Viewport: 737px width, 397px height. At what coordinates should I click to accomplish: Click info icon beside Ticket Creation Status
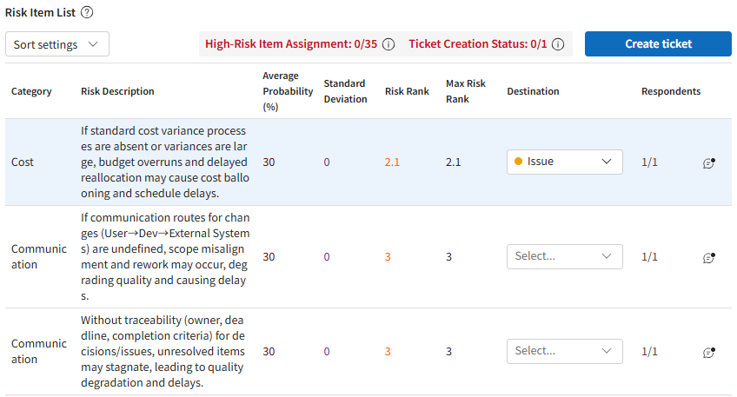(558, 44)
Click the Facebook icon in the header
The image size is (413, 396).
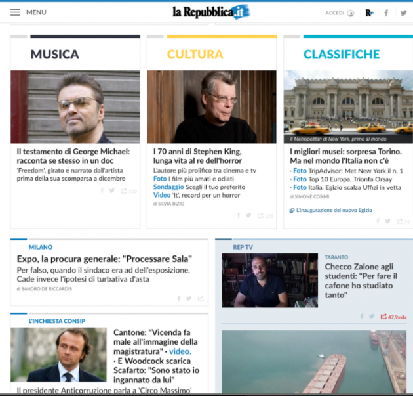(386, 13)
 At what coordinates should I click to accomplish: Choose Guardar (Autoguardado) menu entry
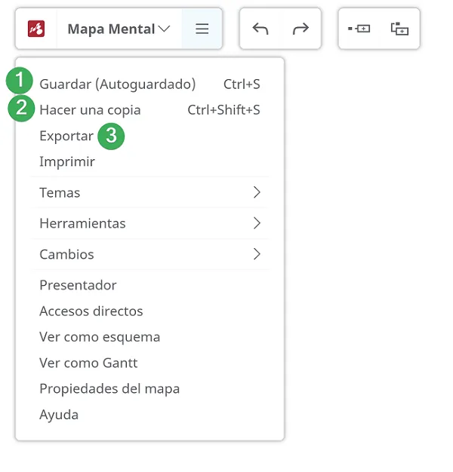(x=149, y=84)
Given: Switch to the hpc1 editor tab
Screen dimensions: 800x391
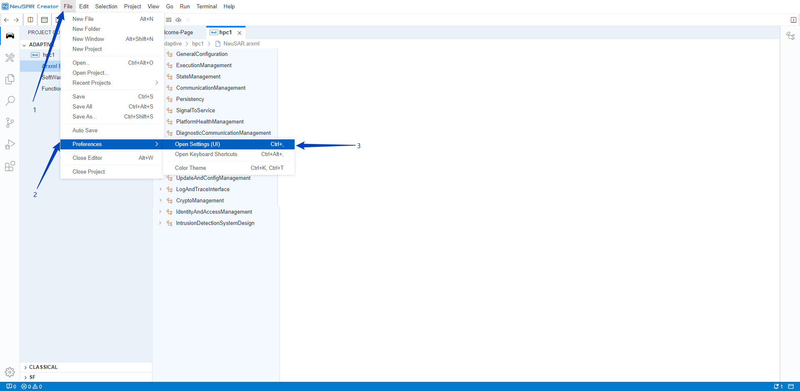Looking at the screenshot, I should (225, 33).
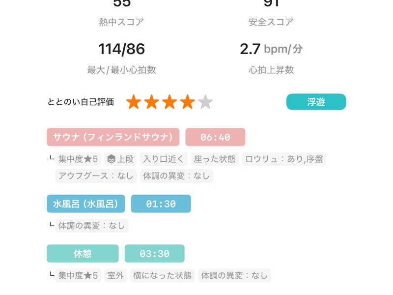Screen dimensions: 393x295
Task: Click the water bath time 01:30
Action: point(161,204)
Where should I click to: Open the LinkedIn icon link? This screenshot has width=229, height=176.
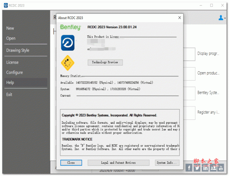click(x=206, y=168)
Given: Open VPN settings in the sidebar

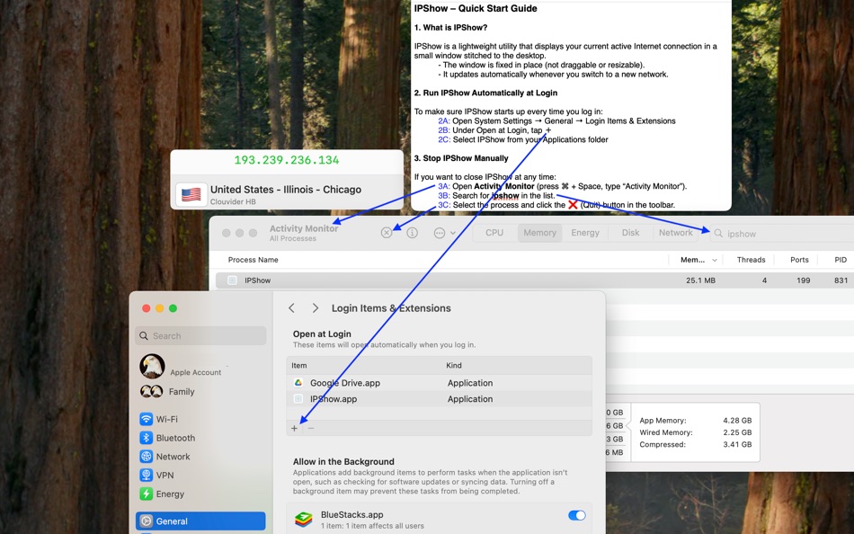Looking at the screenshot, I should click(x=161, y=475).
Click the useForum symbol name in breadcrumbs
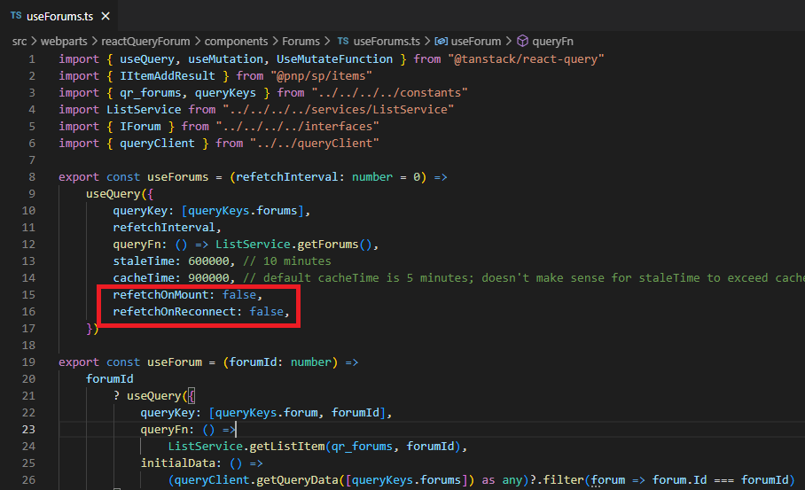805x490 pixels. point(476,41)
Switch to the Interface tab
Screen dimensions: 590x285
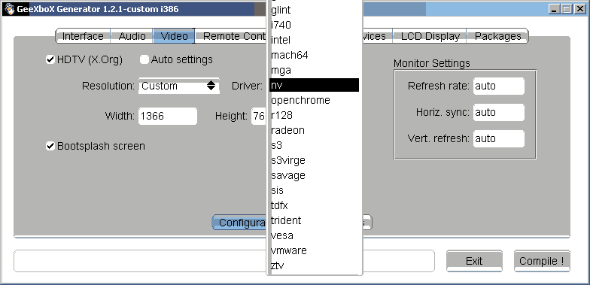[83, 36]
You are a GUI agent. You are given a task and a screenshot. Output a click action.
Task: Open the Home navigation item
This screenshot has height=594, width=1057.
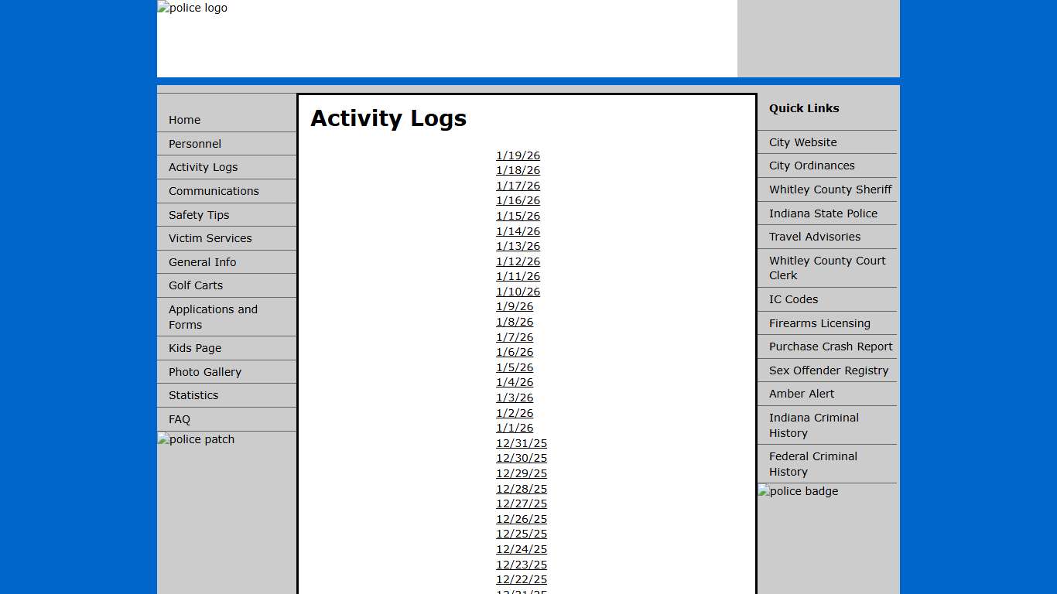click(x=184, y=120)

-=-=-

Print every entry above verbatim but drop the images.

Viewport: 737px width, 397px height. At what coordinates should I click to accomplish: Click info icon beside Ticket Creation Status
(558, 44)
Click the Facebook icon in the header
The image size is (413, 396).
(386, 13)
 At what coordinates should I click to accomplish: Choose Guardar (Autoguardado) menu entry
(x=149, y=84)
Given: Switch to the hpc1 editor tab
Screen dimensions: 800x391
Looking at the screenshot, I should (225, 33).
Screen dimensions: 393x295
Task: Click the water bath time 01:30
Action: point(161,204)
Where should I click to: Open the LinkedIn icon link? This screenshot has width=229, height=176.
click(x=206, y=168)
Given: Open VPN settings in the sidebar

Looking at the screenshot, I should click(x=161, y=475).
Click the useForum symbol name in breadcrumbs
805x490 pixels. point(476,41)
Switch to the Interface tab
Screen dimensions: 590x285
[83, 36]
You are a GUI agent. You are given a task and a screenshot. Output a click action.
Task: Open the Home navigation item
This screenshot has height=594, width=1057.
click(x=184, y=120)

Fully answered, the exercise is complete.